= Amy Gordon (actress) =

American actress and singer

Amy Gordon (born in Seattle, USA in 1974) is an American actress and singer based in Brooklyn.

== Early years ==
Dedicated to acting since childhood, Gordon earned a BA in Theater Arts magna cum laude from Western Washington University. In her early years as an artist, she trained in theater, comedy, and singing.

== Career ==
While working as a choreographer for the play A Mouthful of Birds, she founded a production company called Crossbreeding Productions, with Michelle Matlock. They produced various plays in the East Village.

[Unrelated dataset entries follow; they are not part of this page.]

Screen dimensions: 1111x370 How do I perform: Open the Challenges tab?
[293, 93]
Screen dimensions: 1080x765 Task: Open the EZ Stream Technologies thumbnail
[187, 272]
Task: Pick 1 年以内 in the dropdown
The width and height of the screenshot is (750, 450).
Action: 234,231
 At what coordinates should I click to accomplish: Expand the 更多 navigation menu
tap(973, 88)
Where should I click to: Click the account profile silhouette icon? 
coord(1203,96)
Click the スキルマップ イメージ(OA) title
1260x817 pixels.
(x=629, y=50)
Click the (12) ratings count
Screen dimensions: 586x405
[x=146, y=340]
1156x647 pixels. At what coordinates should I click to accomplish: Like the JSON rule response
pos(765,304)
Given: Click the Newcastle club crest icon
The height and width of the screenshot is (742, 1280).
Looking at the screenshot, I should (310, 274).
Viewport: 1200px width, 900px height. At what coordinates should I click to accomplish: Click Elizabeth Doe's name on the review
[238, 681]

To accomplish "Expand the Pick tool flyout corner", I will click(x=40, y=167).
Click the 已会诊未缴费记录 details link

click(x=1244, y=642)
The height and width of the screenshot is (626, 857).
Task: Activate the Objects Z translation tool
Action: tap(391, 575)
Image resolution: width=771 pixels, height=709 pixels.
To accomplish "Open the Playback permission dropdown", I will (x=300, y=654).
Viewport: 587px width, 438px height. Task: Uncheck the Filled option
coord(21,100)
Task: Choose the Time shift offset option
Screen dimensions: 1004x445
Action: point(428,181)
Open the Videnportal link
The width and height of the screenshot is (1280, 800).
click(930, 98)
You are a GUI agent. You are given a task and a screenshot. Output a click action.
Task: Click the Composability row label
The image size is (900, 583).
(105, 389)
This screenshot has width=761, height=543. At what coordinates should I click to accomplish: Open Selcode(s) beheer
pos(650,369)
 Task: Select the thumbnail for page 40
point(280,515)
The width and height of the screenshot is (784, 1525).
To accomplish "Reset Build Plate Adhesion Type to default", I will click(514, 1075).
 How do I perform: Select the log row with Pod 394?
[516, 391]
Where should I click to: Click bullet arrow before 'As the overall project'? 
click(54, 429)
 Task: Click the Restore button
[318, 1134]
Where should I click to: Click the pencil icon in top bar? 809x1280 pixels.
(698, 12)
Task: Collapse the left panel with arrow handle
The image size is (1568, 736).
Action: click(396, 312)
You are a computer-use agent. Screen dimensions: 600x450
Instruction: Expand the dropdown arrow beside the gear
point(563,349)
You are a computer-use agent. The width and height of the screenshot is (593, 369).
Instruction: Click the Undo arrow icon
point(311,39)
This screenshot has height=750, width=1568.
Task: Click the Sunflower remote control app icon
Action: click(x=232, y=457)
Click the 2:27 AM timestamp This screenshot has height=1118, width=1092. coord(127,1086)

In 2001 she joined Jonah Logan, with whom she worked at Bindlestiff Family Cirkus, and they created the Daredevil Opera Company, with which for six years they developed 5 shows that they presented at the New Victory Theater on Broadway and around the world.

Gordon was the first comedian to lead the Big Apple Circus.

To date, one of her biggest roles has been in Tyler Perry's A Fall From Grace.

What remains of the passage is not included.